>> BEGIN

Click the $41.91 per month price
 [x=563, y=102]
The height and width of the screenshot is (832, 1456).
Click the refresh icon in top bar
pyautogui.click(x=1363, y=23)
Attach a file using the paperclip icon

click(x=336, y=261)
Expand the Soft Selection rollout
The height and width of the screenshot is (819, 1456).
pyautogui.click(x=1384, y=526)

>> END

Directive: Print all of the entries above again, word for word and line by line, in their original order.

Answer to the exercise:
Click the $41.91 per month price
 [x=563, y=102]
The height and width of the screenshot is (832, 1456).
Click the refresh icon in top bar
pyautogui.click(x=1363, y=23)
Attach a file using the paperclip icon

click(x=336, y=261)
Expand the Soft Selection rollout
The height and width of the screenshot is (819, 1456).
pyautogui.click(x=1384, y=526)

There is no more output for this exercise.